Preparing yourself and your kids to make the right decisions doesn’t just happen. It takes time, patience and practice to “work out” with your kids emotionally, physically and intellectually.
How many times have you rehearsed for a sales call or a presentation? When you proposed to your wife, did you wing it or practice to get it right? Would you coach a team and never practice? Then why should your kids have to go into life's most difficult challenges without some rehearsal time with you?
Here is a great exercise from the book, Parenting Today's Adolescent by Dennis and Barbara Rainey with Bruce Nygren, that can be modified to use with kids of any age. Since children are emotionally immature, preparing them for life's tough questions is a great way to give them some experience.
To test their convictions and character, ask them these questions:
- What would you do if you found yourself in a situation where you were encouraged to take a drink or a smoke?

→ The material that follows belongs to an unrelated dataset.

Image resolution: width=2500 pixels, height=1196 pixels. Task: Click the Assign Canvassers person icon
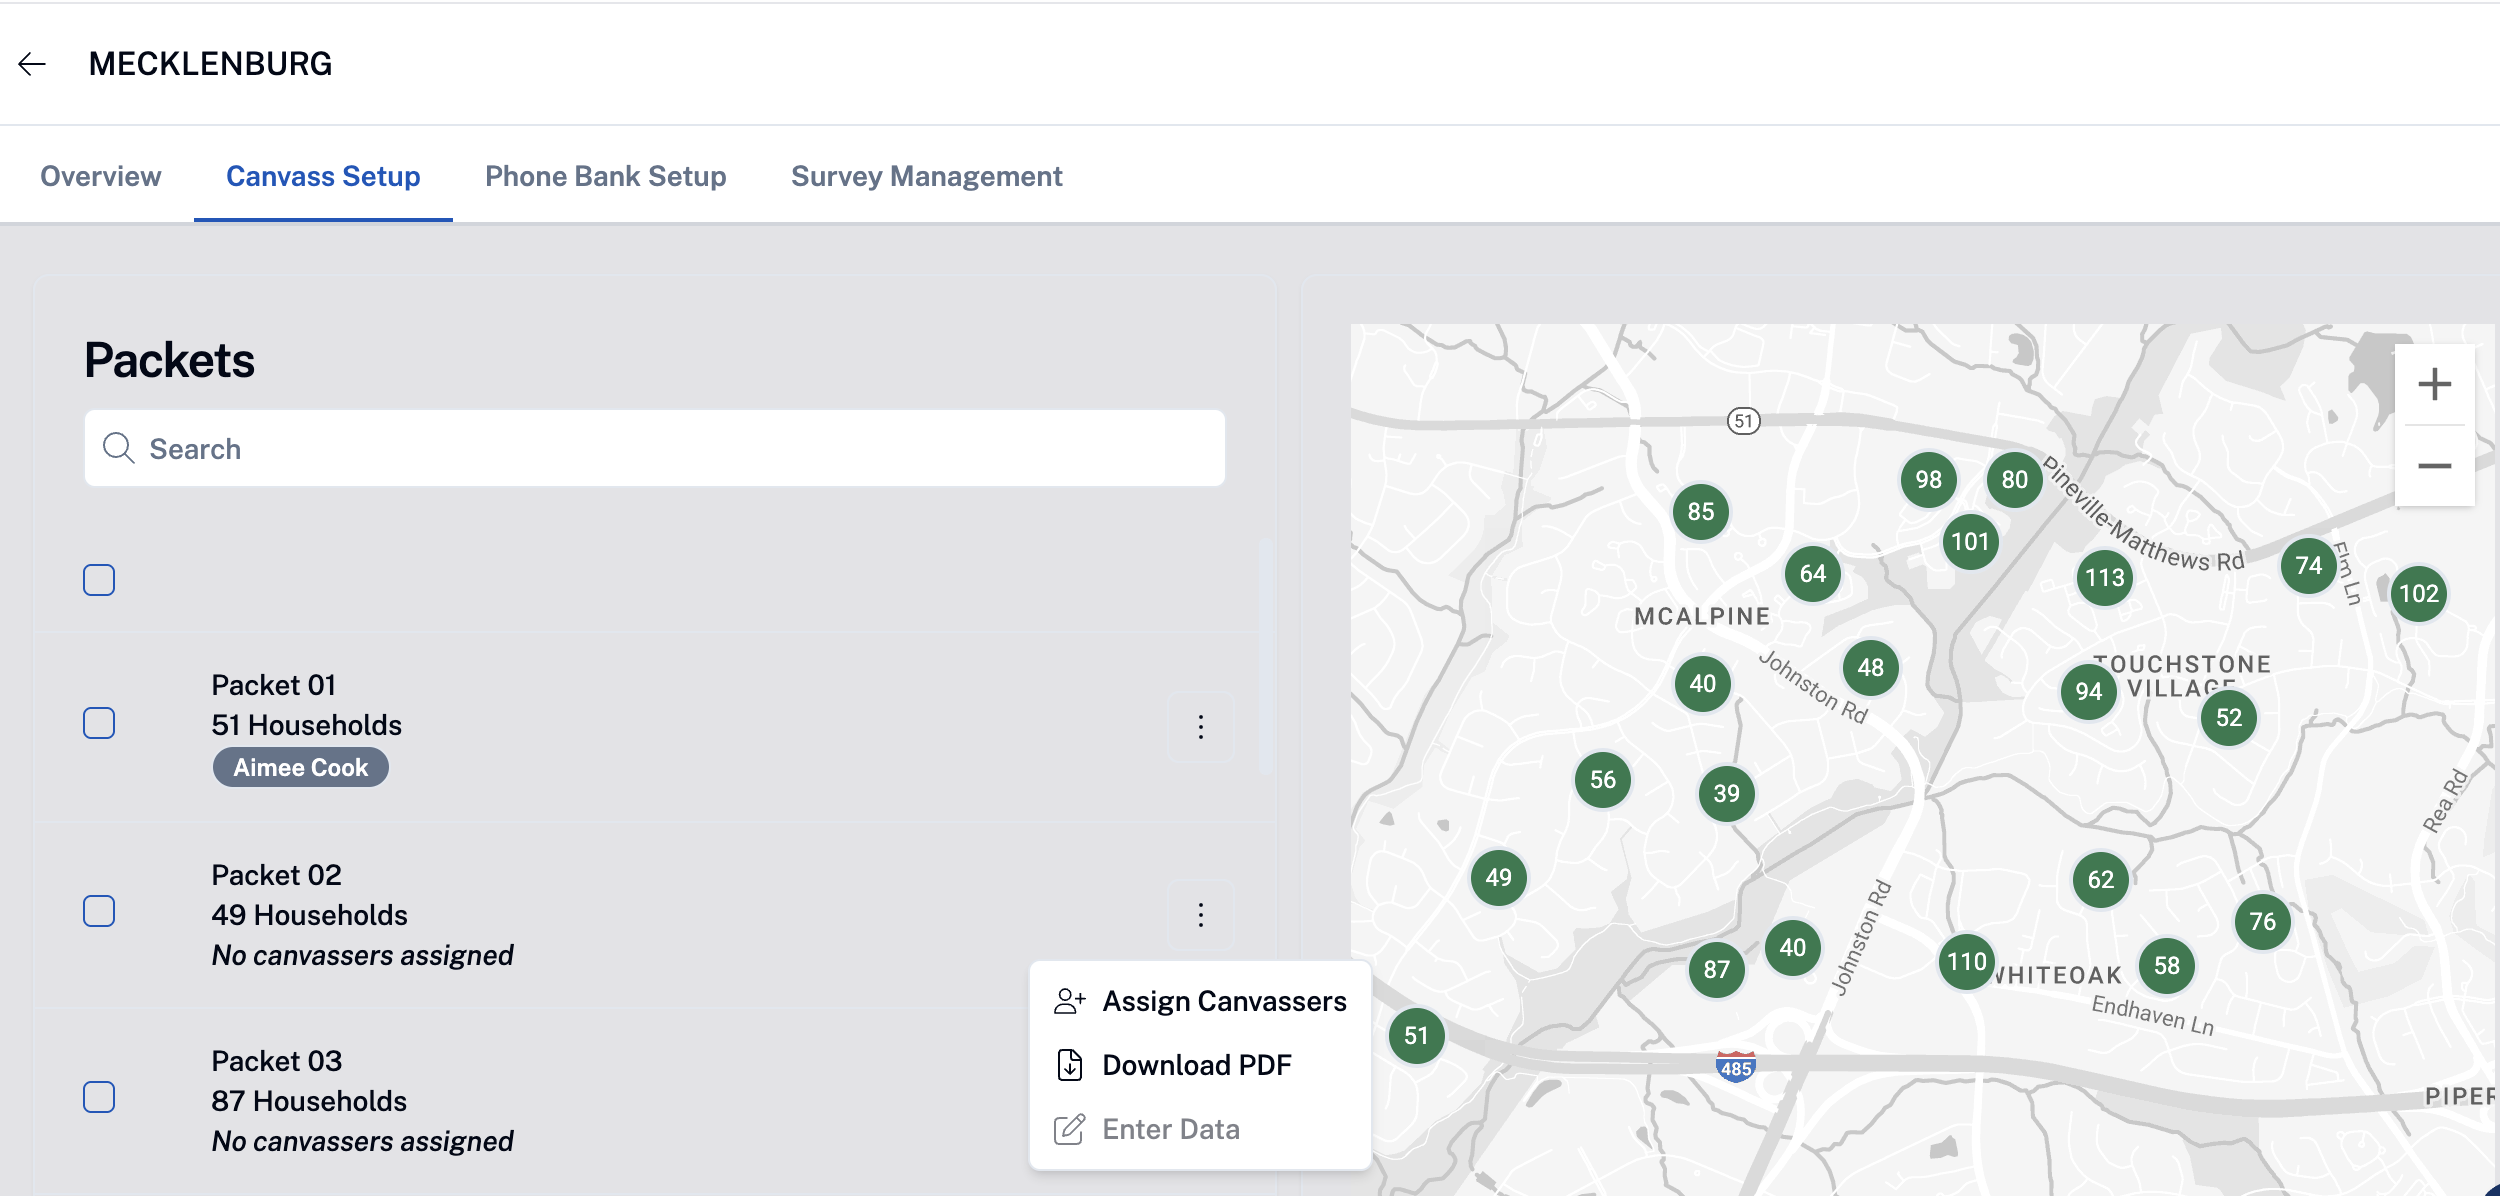[x=1069, y=1001]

- What would you do if you were shown pornography or a gun?
- How would you handle your friends offering you drugs or egging you on to steal, cheat or lie?
- How would you respond if your peers tried to pressure you to go to a forbidden movie?
There are two key points in this exercise:
First, be sure to push your child. Role play in a way that makes it feel real. We've all been there so ramp it up, and really challenge them. Second and most importantly, if they struggle with the answers to these questions, then reverse roles and let him hear the answers from you.